I love my iron stuff. Never felt the need for anything else. Got a dutch oven, big pot and several skillets of different sizes. Works great for all kinds of things. It's not the cookware that makes my jambalaya not perfect. It's the cook.
I explained all of this a couple or 3 ears ago if you feel like searching for the thread. The brown color comes from the bits of pork that stick to the bottom of the pot. You have to cook the pork butt (it aint jambalaya w/0 pork butt) until it starts sticking to the bottom of the pot. If you add water before that, the only way to get it brown is w/ Kitchen Bouquet (or so I'm told...I've never used it).
Maybe that's it. I've never used pork butt. I used pork sausage and chicken. I think you had said you use some cookware other than iron but don't all the pros that win the Jambalaya Festival all use iron pots? I would brown the sausage before adding other ingredients but sausage doesn't produce much fat.
Yeah anytime growing up and we cooked a big jambalaya you gotta a run by one of the local supermarkets and they have the pork cut up and ready to go just go buy a pack of that and throw it in. That's where all the flavor comes from. I told some yankee that this weekend who was making one with just chicken i think.
That is a novel idea. Cutting those damn things up is a procedure. There is so much fat on them and you just have to keep cutting and flipping and holy shit it is work.
I used to have the butcher shop cut mine, but they always cut it too big. I have a friend who owns a restaurant who buys it for me when it is on special and I cut it up myself.
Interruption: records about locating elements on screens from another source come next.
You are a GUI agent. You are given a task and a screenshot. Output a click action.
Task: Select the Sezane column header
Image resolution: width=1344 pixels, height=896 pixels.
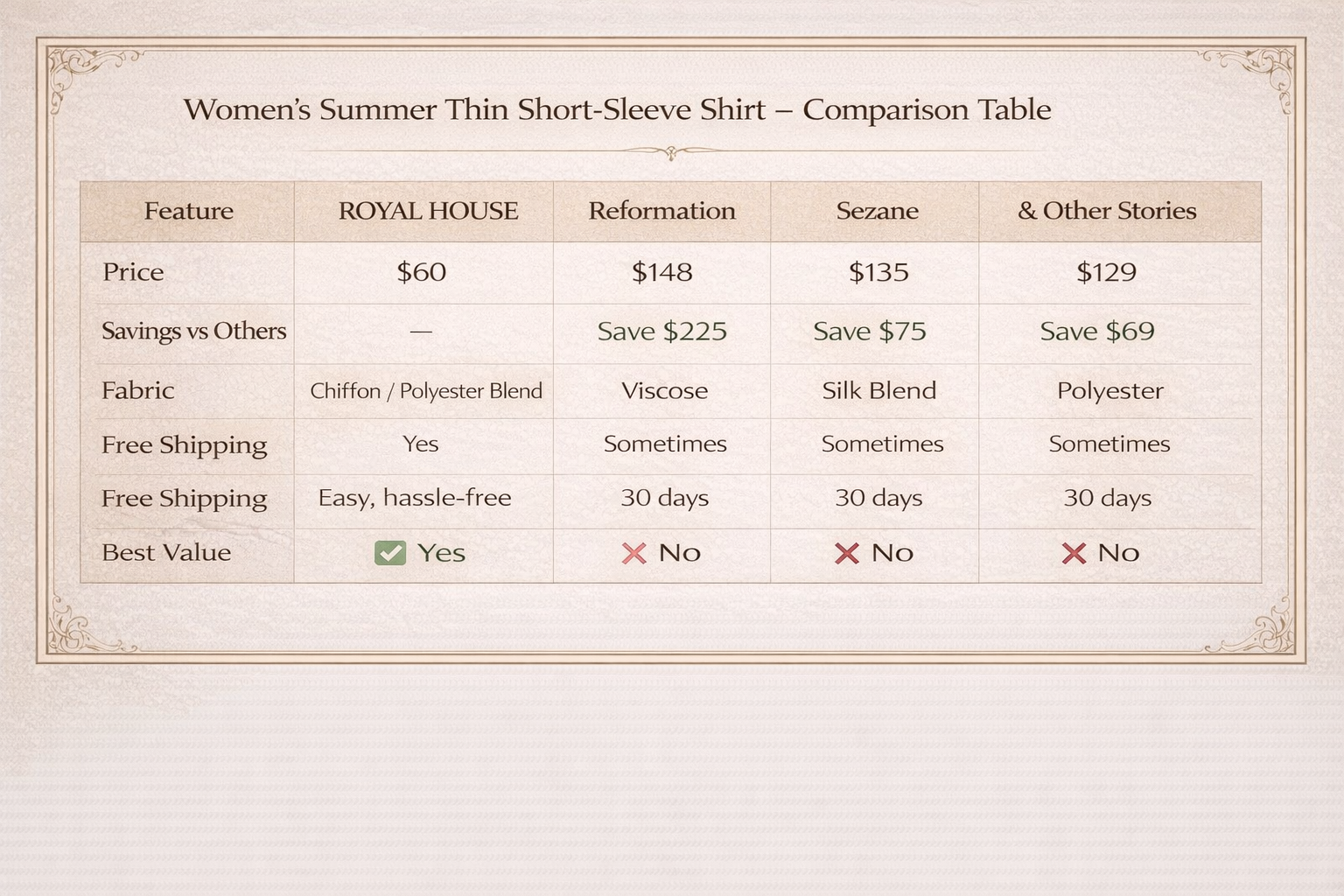(x=877, y=211)
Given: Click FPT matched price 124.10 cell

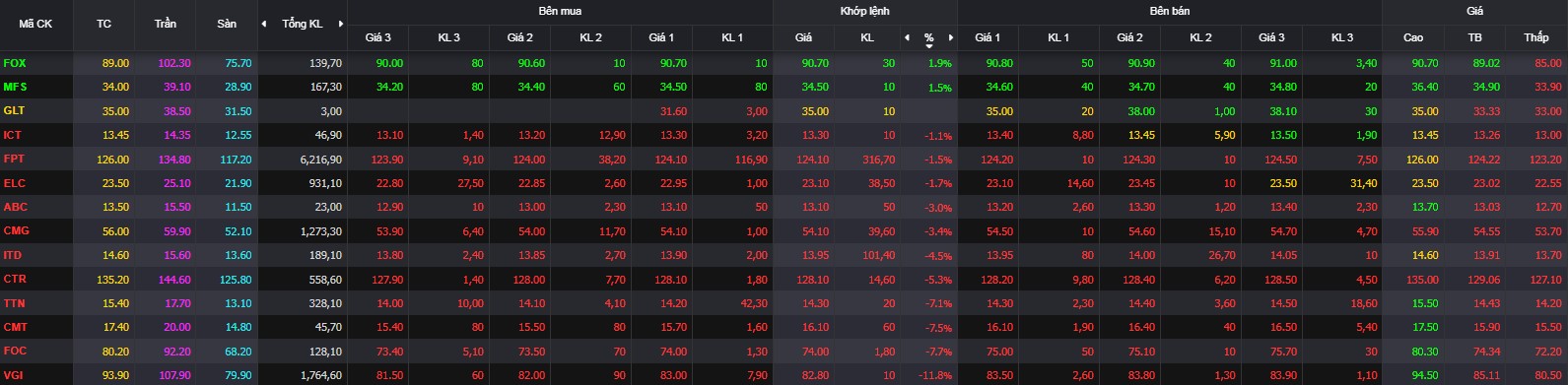Looking at the screenshot, I should point(803,159).
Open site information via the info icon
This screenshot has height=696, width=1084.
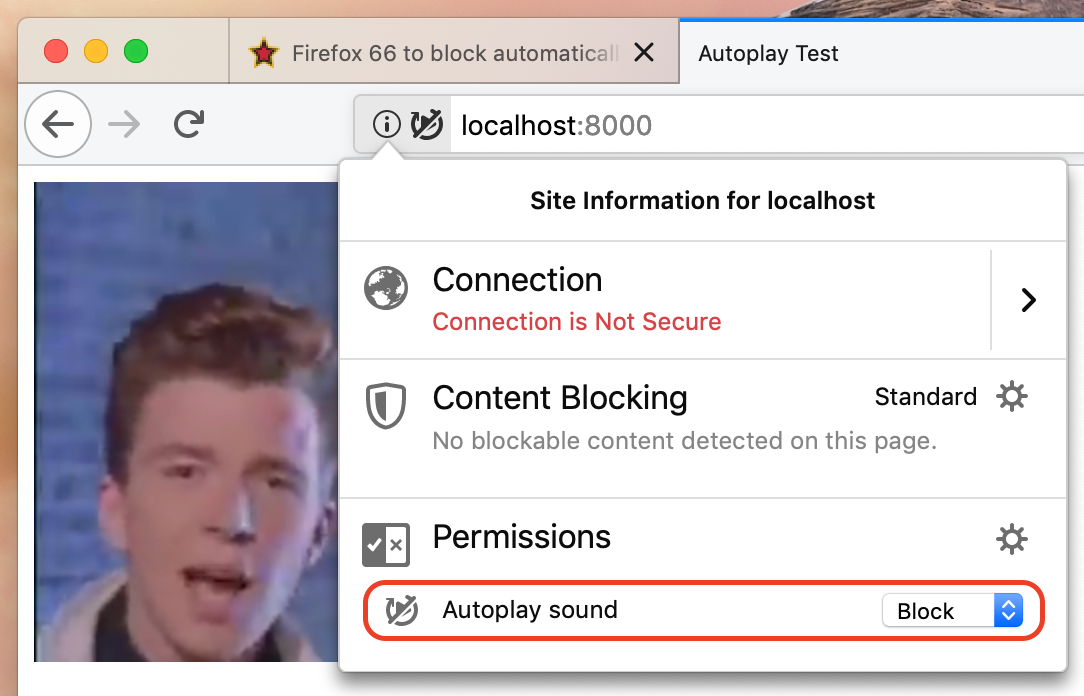click(x=386, y=124)
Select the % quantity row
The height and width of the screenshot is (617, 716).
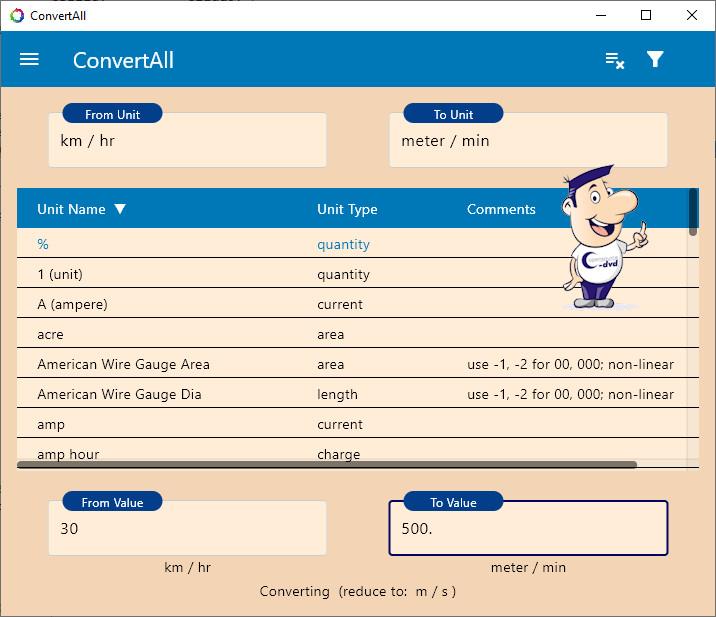[200, 244]
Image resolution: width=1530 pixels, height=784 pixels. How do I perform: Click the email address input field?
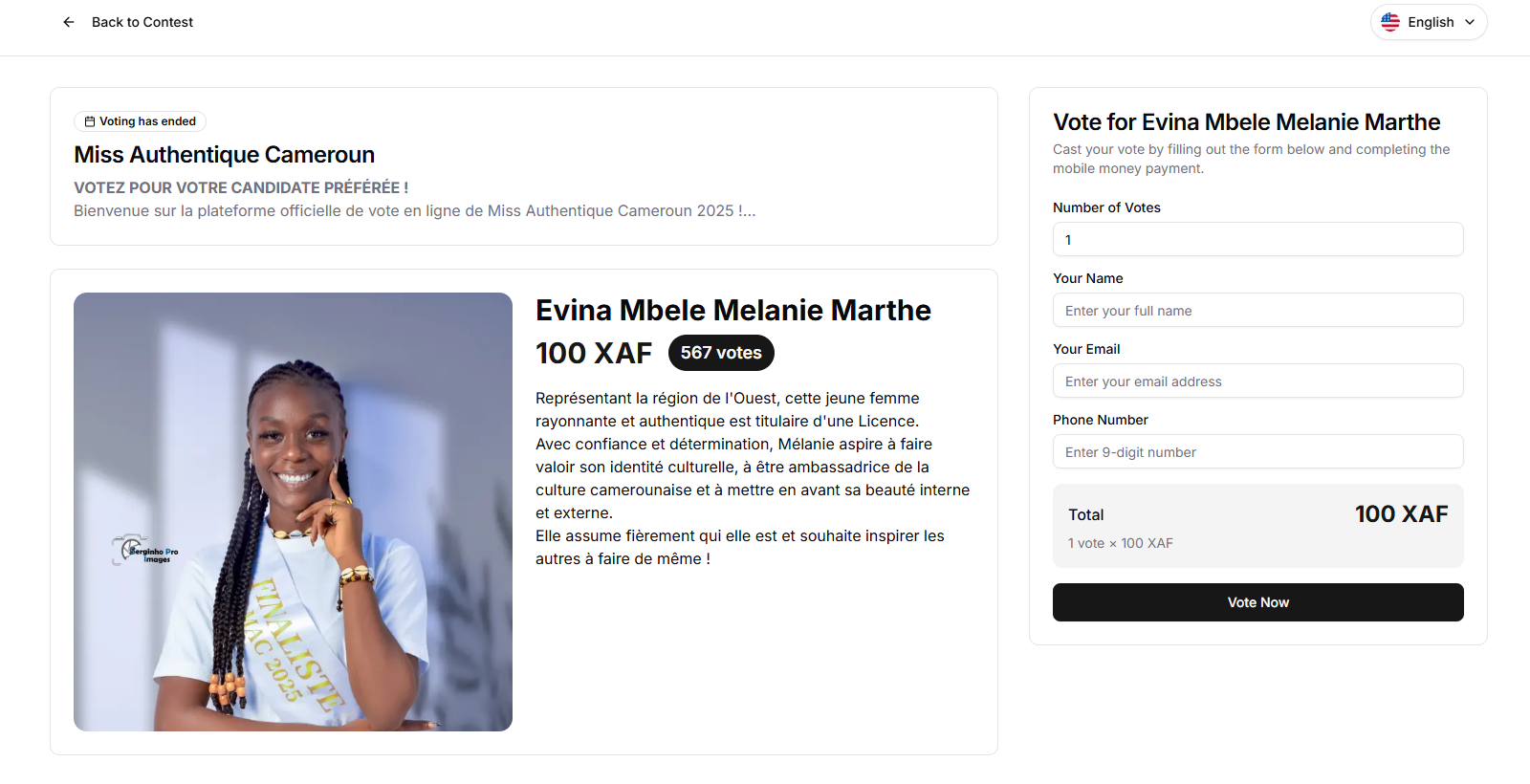tap(1257, 381)
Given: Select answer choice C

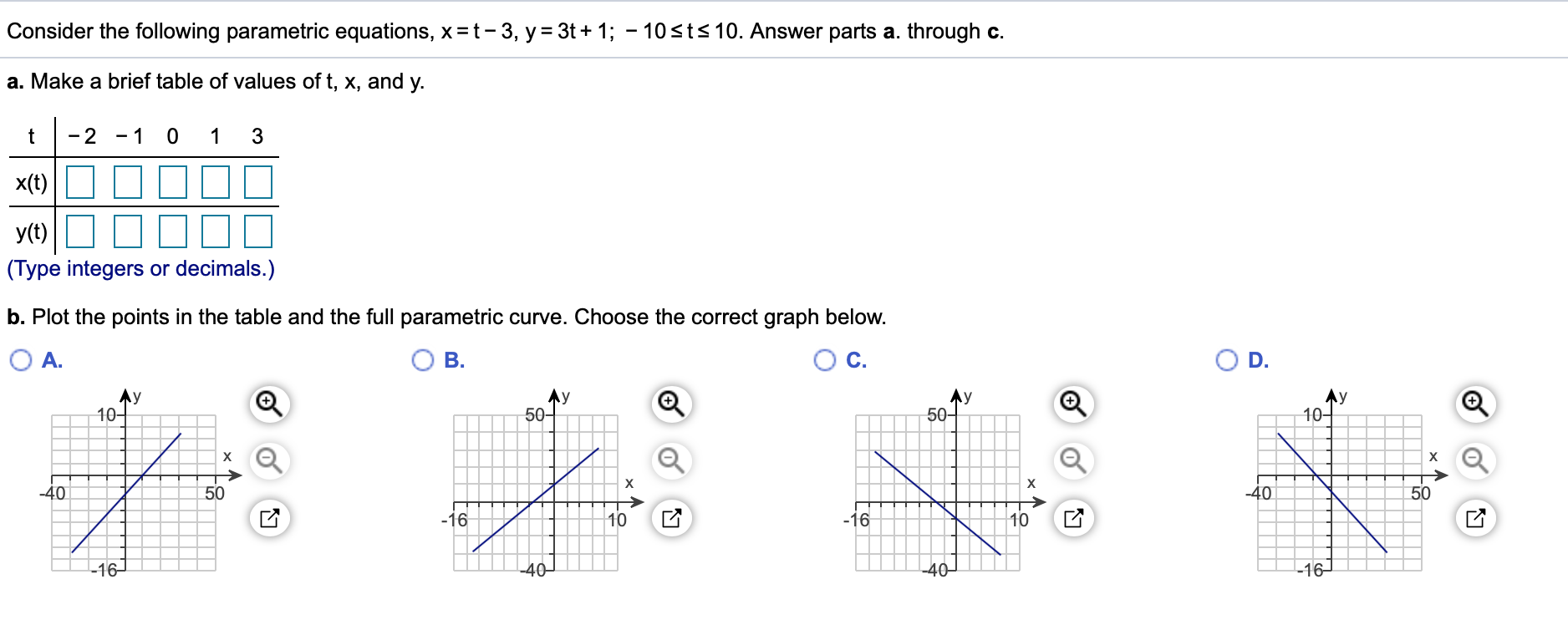Looking at the screenshot, I should (x=824, y=360).
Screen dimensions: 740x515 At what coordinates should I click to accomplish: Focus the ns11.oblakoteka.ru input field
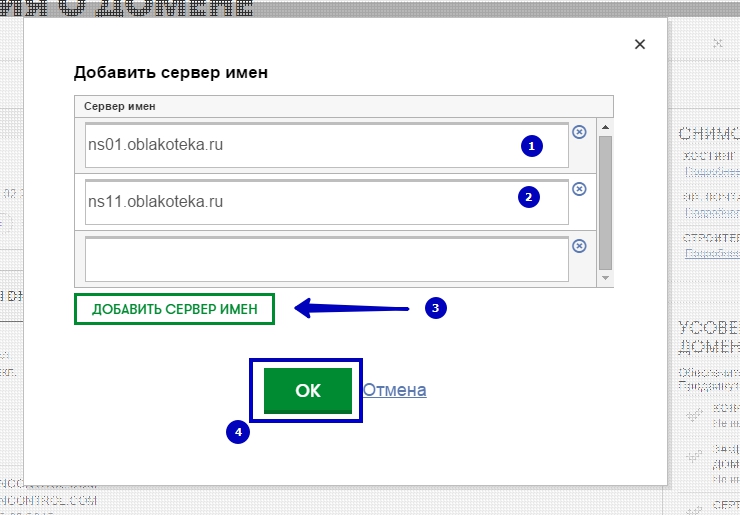(x=300, y=201)

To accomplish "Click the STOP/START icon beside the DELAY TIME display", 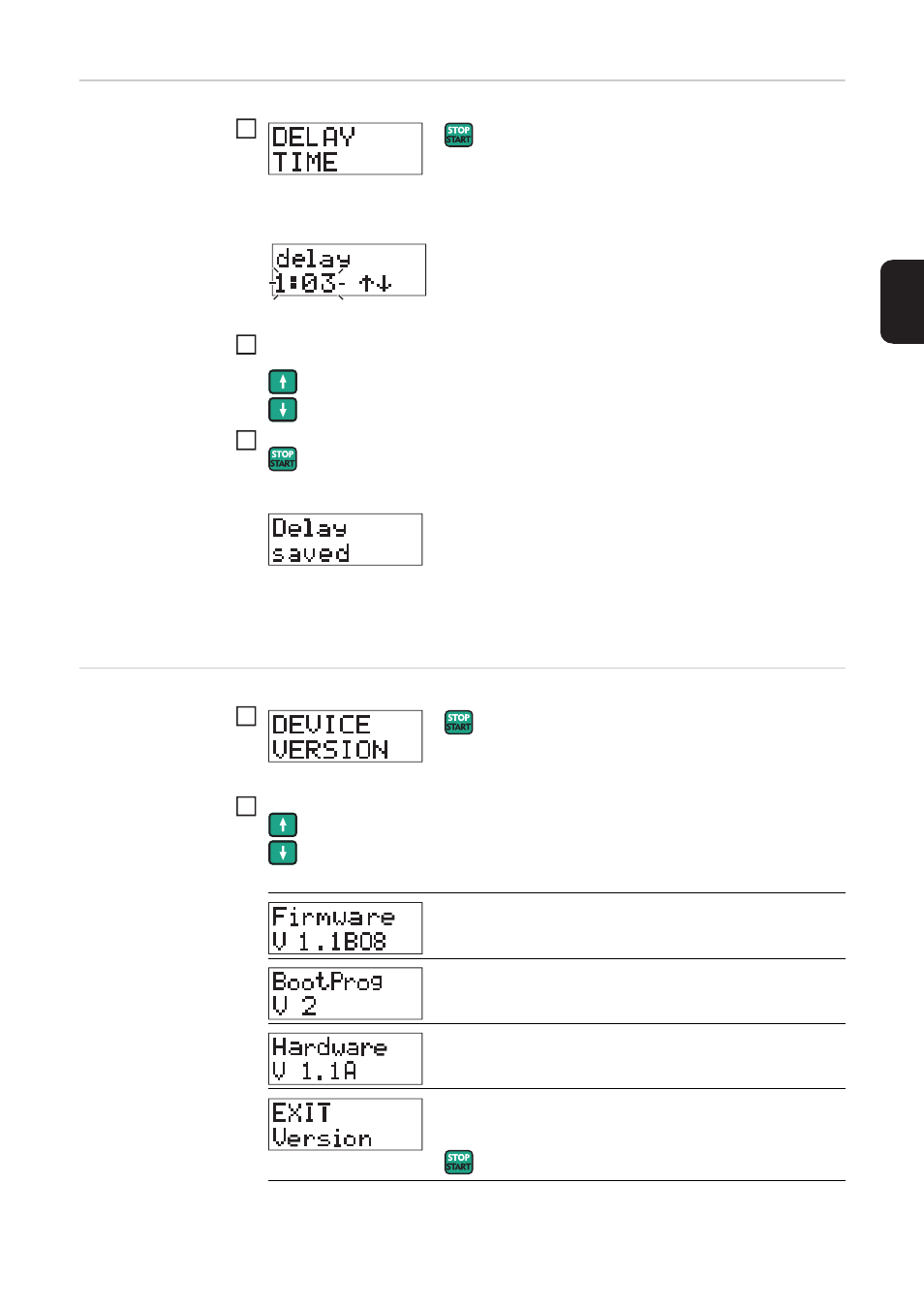I will click(x=458, y=135).
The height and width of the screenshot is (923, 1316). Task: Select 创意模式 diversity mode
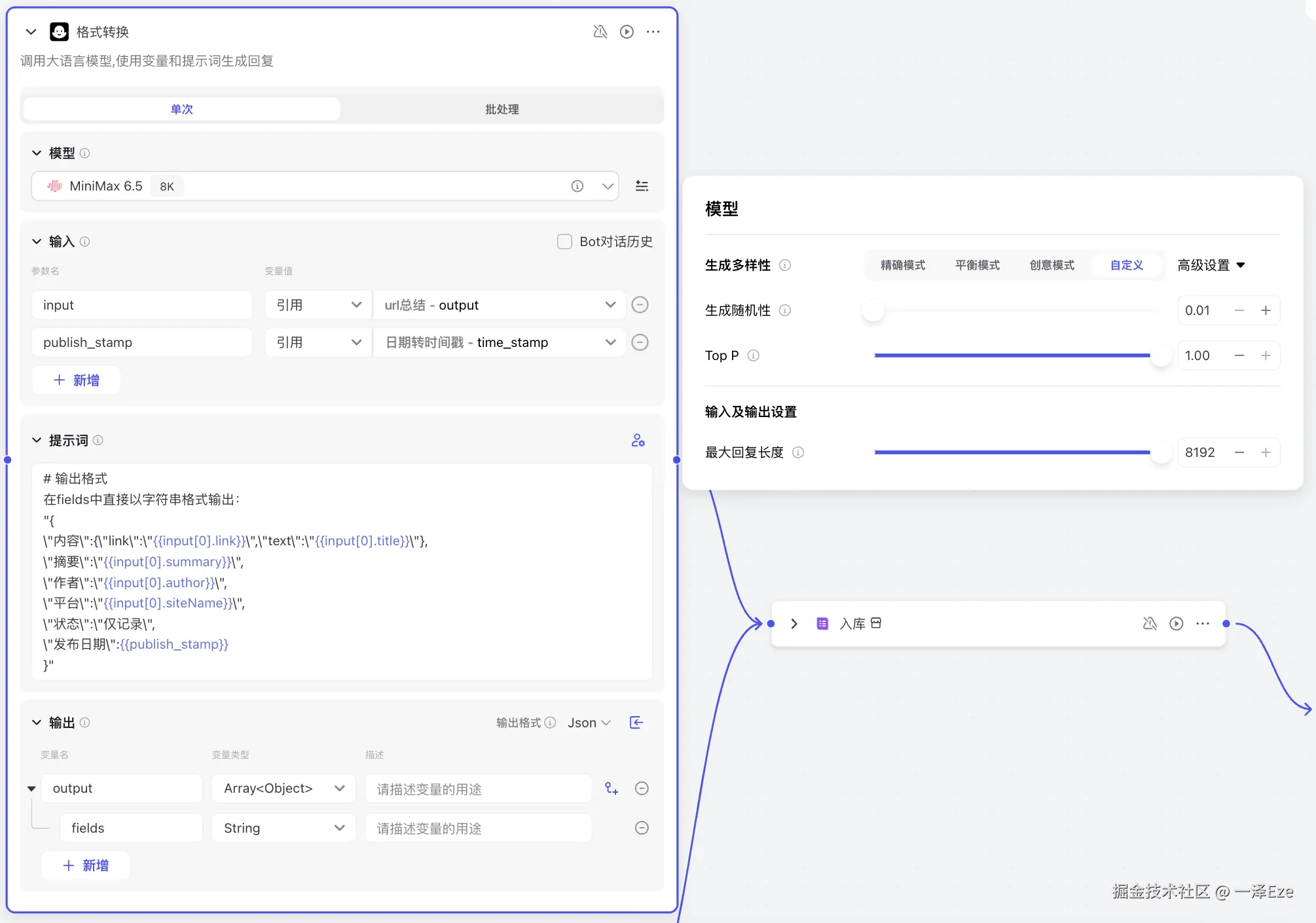tap(1051, 265)
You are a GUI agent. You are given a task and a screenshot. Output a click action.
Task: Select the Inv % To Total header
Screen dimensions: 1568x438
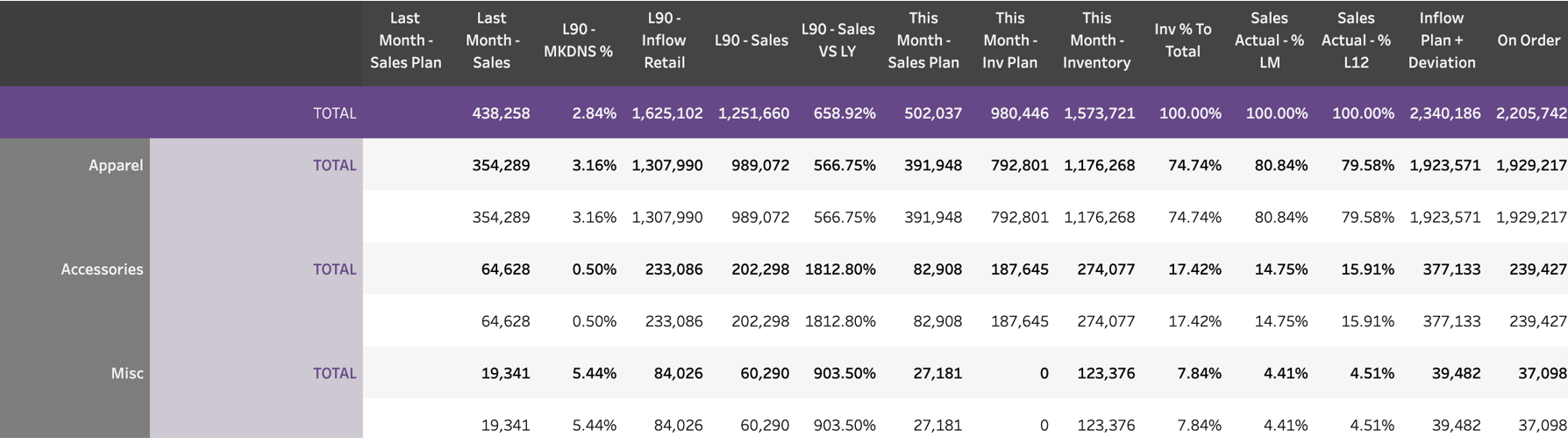(x=1182, y=40)
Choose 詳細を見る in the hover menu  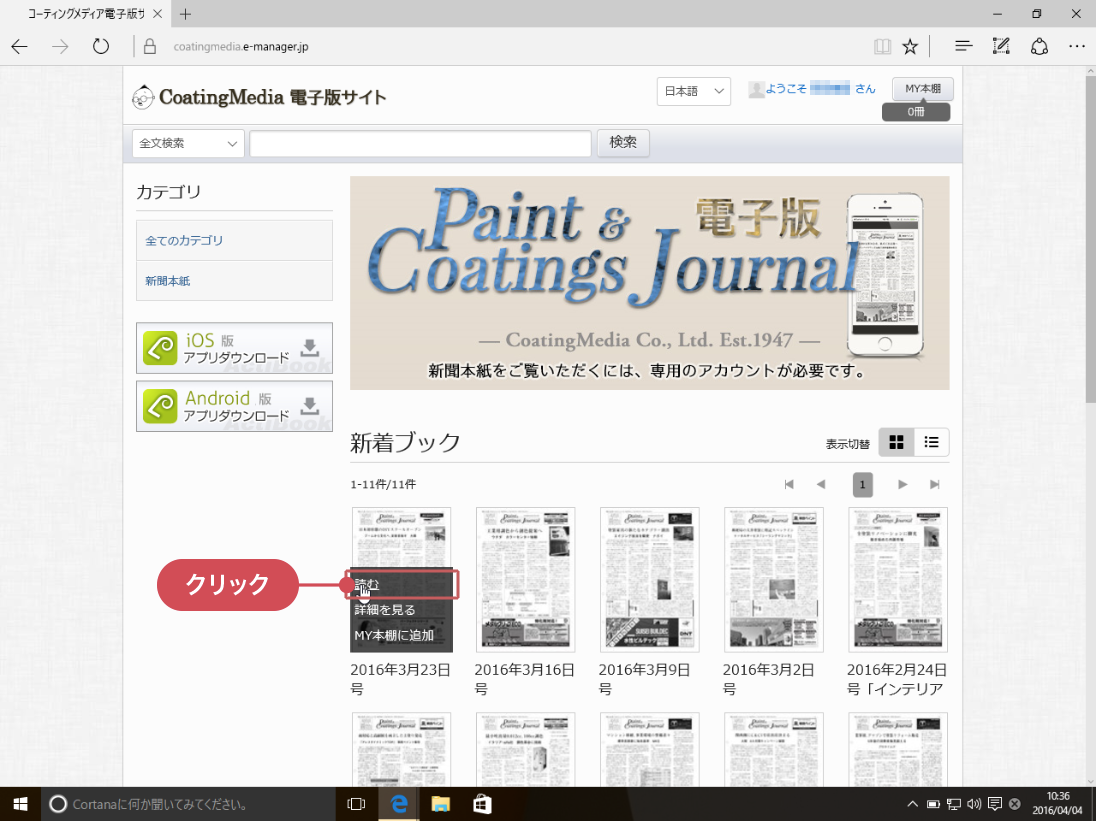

This weekend I used 120# of pork butt that I cut up myself. There are several advantages to doing it yourself. First, you get to trim that layer of fat off of the butt. I render that to use in place of any oil...that's just another layer of flavor. Second, I get to control the size of the cube. Your meat goes a lot farther if the cubes are smaller. It is work, but I can knock it out pretty quickly. 120# took me about 2 hours. Throw your meat in the freezer for a bit before you cut it. It tightens it up and makes it much easier to cut. Finally, I get to pick when I buy it. Tony get's it for me really cheap. The meat I used this weekend was bought 3 months ago at $0.69/lb. Retail it goes for anywhere between 1.19 and 2.19/lb.